On our final day, Stephanie insists we need to gamble. It doesn’t take much to convince me. Maybe I’ll be one of those miracle stories where first-timers go home rich. I’ve never gambled before and when we sit down at the roulette table we’re the only two there. The guy in charge is happy to explain how it works. Very soon we’re up by $200. Then, Stephanie decides to put it all on one number. Poof! Gone! We both go through $20.00 at the one-arm-bandit machines in less than five minutes, and when we walk away from the Black Jack table, we’re up by a whopping 60¢. Okay, maybe not rich but I’ve loved every minute of it. When we hand the girl at the cash-out wicket our 60¢ stub we’re still laughing and she laughs with us.
When we get home, I’m refreshed. But at 9:00 a.m. the next day I get another phone call from Yucalta. I’m told Bill has fallen and has a shiner. They found him on his knees in the bathroom at 5:50 a.m. No one knows how long he was down. I ask if it’s drugs that made him fall. “No,” I’m told.
When I get to the facility, I see that besides the shiner he hasn’t been showered or shaved for the entire week he’s been there. I shower and shave him. He revels in the hot water flowing over him.
I tell staff I’m taking him home for the day, and take him to our doctor to check out the eye. He says it’s okay, he doesn’t think there’s a concussion. It will heal. I know it will heal, but in my book it’s far from ‘okay’. Bill has never been unsteady on his feet.
A few days later, I notice his ankles and feet are badly swollen, and mention it to staff. “Likely because he’s on his feet so much,” I’m told.
I go every day for the rest of his time in respite; take him for walks and treats and hours at home.

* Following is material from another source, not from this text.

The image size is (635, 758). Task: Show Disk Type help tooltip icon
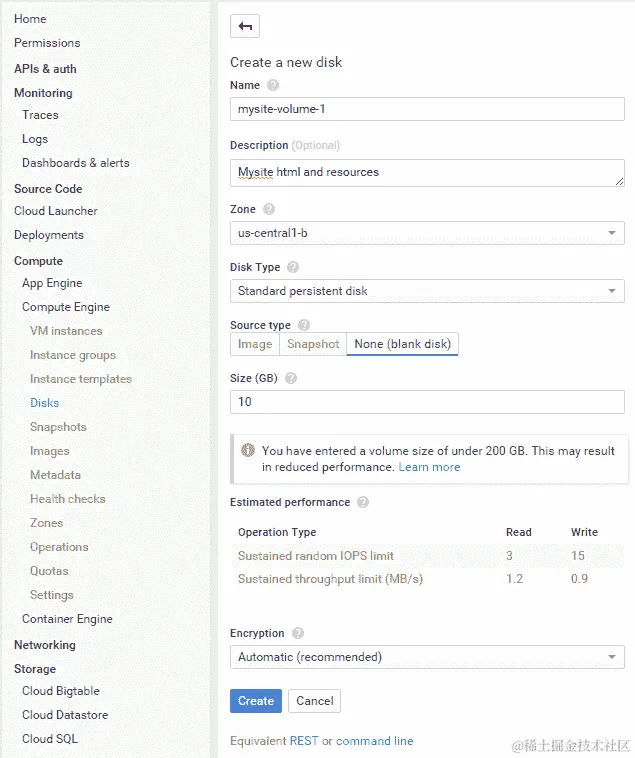coord(293,267)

The swelling in his feet doesn’t improve and I mention it again. No one seems concerned.
Maybe spending time with him every day isn’t everyone’s idea of respite, but he willingly returns to the facility at night and I get a lot more sleep than I’ve been getting at night for so long I’d forgotten when I last slept for more than two or three hours at a time was. The six or seven uninterrupted hours I’m getting now is real respite for me.
On discharge day, the nurse who’s helping me get his things together says, “We don’t know how you do it. We’ll see you again soon.”

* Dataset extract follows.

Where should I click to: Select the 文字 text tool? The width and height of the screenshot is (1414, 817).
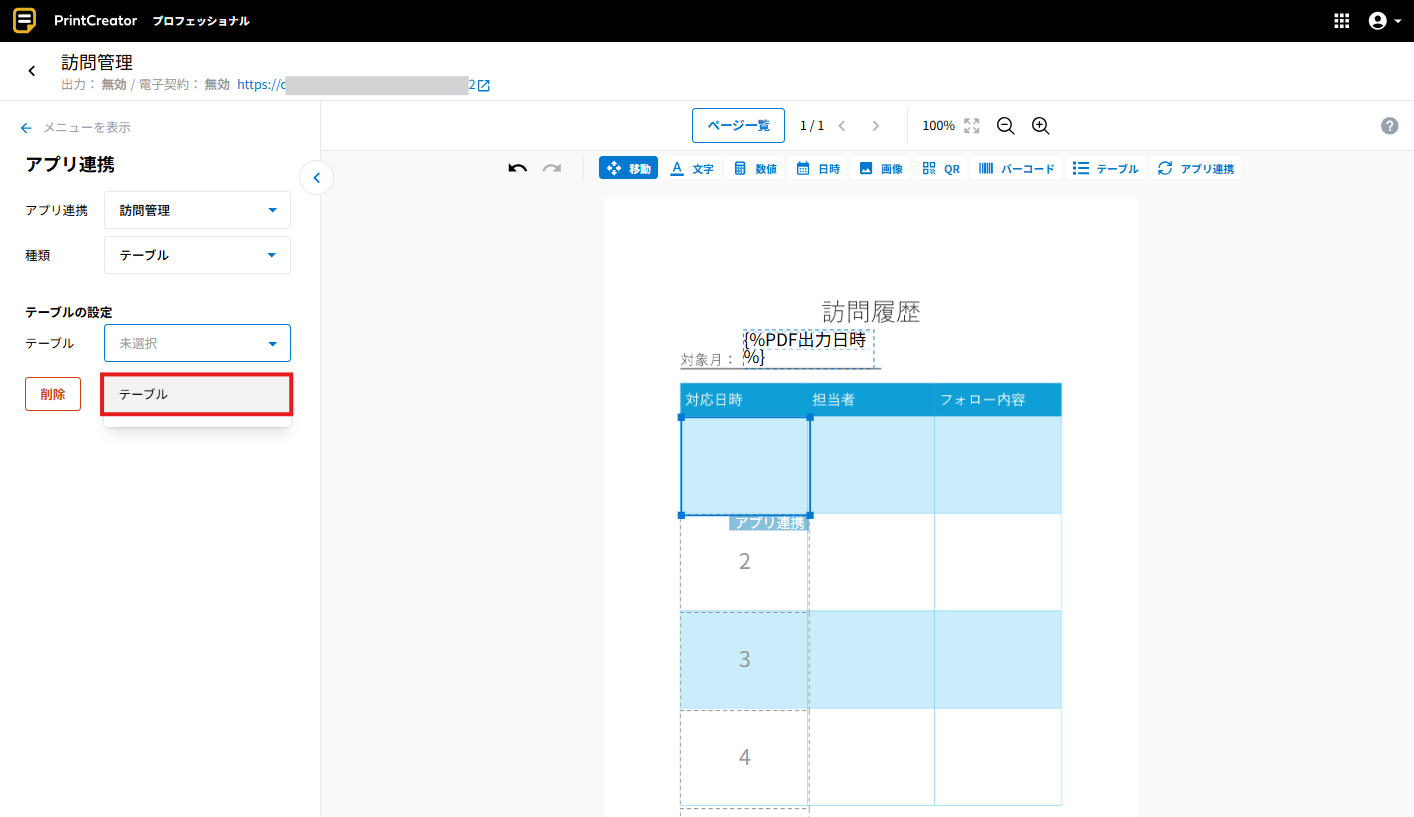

She is kind and it’s meant kindly, but it takes me aback. When she hands me a bubble-pack of meds to take home with me I’m downright dismayed. There were thirty-two doses of Atavan in the pack, and they’d used all but four. It seems the RN I spoke to when I was in Las Vegas hadn’t believed me.
When I’d brought Bill home during the day, he’d frequently complained of pain. But when I asked him what kind of pain he was having, and where, he’d pointed to several different places on his body and couldn’t explain. When he’d complained, I’d given him Advil or Tylenol and it helped.
Because his complaints seemed so random, a few days ago I’d researched Atavan/Lorazepam and Haldol and learned the side effects are numerous. For Atavan they include: aggression, agitation, abdominal or stomach pain, blurred vision, chills, confusion, difficulty with speaking, discouragement, dizziness, dry mouth, feeling sad or empty, headache, irritability, loss of memory, lower back or side pain, muscle pain or cramps, muscle trembling, jerking or stiffness, painful or difficult urination, and swelling of the face, hands or feet. Haldol is worse. No one had told me he was continuing to get those drugs.
Now, getting ready to bring him home at the end of his respite stay, I wonder how many of the ugly side effects of the drugs they gave him he’s had besides swollen feet and the dizziness that must have caused his fall. And why hadn’t the staff clued in to the fact that no matter how much Atavan and Haldol they gave him he’d become increasingly anxious here? Apparently, the only time he was calm was when I was with him.
So when the nurse who’s with us says she’ll see us again soon, as kind as her tone and as well-meaning as she is, I’m thinking, Nope. I don’t plan on bringing him back here. Ever.